◆ Given data
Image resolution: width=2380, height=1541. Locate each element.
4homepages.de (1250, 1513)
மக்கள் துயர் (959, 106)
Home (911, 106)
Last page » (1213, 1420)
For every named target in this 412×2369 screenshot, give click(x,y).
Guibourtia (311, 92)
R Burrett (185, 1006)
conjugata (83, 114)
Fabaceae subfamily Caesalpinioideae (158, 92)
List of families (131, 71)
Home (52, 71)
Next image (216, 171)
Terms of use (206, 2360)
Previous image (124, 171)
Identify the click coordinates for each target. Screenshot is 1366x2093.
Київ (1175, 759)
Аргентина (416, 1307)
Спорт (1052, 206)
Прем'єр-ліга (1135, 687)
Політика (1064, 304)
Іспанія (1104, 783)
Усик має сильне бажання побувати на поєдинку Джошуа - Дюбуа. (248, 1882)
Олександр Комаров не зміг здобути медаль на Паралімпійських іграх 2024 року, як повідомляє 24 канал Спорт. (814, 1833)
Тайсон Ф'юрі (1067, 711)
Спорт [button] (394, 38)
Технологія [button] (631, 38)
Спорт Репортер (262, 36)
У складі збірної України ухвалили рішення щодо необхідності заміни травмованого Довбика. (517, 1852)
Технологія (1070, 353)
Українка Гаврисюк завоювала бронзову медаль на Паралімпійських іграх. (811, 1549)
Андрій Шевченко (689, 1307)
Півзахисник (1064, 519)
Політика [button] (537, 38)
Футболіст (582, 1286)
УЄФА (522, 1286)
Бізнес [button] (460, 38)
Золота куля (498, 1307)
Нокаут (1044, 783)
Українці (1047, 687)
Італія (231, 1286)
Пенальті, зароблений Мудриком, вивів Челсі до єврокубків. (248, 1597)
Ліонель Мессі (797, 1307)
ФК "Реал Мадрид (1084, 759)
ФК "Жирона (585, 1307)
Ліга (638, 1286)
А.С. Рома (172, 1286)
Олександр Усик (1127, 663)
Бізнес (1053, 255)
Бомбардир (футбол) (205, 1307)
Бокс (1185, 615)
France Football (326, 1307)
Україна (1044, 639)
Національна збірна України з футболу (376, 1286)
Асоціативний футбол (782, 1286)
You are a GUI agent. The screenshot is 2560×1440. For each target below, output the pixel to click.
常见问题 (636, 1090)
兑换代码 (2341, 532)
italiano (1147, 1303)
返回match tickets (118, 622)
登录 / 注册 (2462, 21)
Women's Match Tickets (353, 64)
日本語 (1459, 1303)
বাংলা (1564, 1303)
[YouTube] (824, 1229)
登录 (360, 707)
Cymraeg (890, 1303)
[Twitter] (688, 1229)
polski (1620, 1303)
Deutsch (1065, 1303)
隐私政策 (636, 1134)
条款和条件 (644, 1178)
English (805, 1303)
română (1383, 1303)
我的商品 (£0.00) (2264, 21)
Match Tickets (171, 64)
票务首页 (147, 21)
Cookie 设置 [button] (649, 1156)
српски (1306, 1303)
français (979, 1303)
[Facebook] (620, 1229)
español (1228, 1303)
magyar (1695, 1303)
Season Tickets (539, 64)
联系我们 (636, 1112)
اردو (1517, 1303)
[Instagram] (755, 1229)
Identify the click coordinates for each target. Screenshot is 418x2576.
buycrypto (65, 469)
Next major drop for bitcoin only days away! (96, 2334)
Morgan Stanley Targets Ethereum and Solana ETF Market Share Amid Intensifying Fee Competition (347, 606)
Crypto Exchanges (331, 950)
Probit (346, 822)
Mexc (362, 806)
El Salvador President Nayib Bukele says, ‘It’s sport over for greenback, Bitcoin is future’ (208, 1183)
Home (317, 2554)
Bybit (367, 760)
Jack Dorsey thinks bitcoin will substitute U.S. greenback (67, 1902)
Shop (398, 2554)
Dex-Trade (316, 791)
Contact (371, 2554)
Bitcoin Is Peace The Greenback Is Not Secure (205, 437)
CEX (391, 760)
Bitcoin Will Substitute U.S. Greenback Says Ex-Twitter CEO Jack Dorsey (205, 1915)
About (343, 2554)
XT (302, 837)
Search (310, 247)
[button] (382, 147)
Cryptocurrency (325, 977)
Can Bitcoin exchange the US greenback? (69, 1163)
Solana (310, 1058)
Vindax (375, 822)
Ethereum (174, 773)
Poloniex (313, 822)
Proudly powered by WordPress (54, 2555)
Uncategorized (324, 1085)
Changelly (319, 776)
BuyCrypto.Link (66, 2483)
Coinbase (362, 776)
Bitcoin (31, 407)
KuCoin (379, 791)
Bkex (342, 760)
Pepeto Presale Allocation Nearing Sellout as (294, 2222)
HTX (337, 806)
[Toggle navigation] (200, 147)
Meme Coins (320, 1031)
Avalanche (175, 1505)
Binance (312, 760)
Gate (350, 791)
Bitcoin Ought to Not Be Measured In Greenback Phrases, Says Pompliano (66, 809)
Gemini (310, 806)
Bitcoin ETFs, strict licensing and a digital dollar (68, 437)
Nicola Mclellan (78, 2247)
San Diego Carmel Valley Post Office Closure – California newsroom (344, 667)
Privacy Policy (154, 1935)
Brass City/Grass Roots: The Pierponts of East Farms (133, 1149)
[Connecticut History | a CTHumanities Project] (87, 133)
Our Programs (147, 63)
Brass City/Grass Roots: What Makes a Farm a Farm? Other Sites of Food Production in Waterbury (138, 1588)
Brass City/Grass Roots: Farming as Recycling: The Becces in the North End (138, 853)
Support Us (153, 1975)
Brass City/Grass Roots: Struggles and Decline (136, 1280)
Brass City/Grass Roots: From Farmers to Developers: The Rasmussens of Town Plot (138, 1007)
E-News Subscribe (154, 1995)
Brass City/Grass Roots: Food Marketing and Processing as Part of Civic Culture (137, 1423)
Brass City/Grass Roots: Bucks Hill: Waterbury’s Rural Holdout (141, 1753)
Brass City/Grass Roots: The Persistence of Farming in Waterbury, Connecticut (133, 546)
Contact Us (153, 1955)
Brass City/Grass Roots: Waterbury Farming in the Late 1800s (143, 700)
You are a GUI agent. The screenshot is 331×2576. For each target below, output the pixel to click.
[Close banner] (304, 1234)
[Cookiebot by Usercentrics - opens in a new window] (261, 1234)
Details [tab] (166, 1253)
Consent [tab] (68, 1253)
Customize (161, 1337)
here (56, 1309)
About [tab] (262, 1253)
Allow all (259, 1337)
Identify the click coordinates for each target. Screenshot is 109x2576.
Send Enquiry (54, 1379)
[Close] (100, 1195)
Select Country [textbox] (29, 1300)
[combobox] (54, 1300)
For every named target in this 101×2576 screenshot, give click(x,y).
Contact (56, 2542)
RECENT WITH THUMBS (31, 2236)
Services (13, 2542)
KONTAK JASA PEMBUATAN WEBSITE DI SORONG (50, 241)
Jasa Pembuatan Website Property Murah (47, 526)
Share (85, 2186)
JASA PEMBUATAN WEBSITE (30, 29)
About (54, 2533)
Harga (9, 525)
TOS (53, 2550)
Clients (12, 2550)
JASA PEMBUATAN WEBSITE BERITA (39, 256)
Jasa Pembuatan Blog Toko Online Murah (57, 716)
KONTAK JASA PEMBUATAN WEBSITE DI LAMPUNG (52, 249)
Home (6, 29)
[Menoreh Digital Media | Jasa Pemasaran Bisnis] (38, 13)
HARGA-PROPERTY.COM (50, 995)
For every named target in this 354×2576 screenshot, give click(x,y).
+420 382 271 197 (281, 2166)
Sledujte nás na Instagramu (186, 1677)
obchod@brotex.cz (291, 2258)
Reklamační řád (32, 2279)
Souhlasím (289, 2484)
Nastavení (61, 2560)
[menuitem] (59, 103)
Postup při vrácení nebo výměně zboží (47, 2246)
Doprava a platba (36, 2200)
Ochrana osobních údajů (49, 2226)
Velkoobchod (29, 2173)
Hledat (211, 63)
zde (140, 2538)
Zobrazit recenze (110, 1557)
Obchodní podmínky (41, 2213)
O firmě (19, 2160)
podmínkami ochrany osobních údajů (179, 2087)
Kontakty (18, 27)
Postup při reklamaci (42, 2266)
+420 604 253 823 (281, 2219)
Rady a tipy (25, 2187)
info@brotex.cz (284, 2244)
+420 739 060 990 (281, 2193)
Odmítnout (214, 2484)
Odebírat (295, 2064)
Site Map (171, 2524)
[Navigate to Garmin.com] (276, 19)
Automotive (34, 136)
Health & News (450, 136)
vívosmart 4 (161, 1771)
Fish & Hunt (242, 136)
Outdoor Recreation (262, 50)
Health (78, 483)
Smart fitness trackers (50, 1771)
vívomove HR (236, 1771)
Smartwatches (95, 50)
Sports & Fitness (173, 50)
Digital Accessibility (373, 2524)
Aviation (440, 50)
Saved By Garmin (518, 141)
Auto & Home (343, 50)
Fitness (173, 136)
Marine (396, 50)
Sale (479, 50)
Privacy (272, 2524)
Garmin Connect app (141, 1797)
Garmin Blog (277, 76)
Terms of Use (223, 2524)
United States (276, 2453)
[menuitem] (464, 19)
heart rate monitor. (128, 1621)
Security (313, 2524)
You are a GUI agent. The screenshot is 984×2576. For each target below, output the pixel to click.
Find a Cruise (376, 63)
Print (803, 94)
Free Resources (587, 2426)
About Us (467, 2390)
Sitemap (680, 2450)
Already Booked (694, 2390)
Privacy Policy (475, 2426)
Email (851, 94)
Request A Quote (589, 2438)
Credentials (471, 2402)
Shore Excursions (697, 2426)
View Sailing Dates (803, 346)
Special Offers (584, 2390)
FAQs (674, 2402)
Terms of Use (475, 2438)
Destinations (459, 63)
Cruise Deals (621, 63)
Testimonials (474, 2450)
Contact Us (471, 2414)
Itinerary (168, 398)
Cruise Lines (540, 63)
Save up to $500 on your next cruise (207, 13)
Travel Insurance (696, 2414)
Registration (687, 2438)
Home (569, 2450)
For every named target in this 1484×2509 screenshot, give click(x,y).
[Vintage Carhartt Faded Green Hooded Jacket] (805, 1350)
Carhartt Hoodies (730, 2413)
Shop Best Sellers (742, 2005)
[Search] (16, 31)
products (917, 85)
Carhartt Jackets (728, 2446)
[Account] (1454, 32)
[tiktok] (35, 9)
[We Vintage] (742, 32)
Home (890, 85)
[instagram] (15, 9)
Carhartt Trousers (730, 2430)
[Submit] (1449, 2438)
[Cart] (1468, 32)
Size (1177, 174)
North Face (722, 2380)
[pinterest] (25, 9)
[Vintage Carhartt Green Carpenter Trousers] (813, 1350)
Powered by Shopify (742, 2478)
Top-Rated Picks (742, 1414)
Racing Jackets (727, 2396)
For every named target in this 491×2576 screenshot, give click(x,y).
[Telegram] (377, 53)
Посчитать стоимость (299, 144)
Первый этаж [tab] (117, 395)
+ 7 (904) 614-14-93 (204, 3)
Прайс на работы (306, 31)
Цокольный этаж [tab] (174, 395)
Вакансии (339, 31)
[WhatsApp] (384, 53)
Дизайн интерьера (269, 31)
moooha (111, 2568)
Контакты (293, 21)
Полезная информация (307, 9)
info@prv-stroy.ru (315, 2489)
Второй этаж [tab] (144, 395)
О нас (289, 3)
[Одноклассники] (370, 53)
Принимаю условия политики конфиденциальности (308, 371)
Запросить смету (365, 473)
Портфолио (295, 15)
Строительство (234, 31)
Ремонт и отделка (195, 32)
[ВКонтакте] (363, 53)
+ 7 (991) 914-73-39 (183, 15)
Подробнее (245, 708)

◆ Task item
Using only the listing above, restate exactly the lines from the line containing "Bkex (342, 760)" through the line containing "Brass City/Grass Roots: The Pierponts", both included.

◆ Answer
Bkex (342, 760)
Pepeto Presale Allocation Nearing Sellout as (294, 2222)
HTX (337, 806)
[Toggle navigation] (200, 147)
Meme Coins (320, 1031)
Avalanche (175, 1505)
Binance (312, 760)
Gate (350, 791)
Bitcoin Ought to Not Be Measured In Greenback Phrases, Says Pompliano (66, 809)
Gemini (310, 806)
Bitcoin ETFs, strict licensing and a digital dollar (68, 437)
Nicola Mclellan (78, 2247)
San Diego Carmel Valley Post Office Closure – California newsroom (344, 667)
Privacy Policy (154, 1935)
Brass City/Grass Roots: The Pierponts of East Farms (133, 1149)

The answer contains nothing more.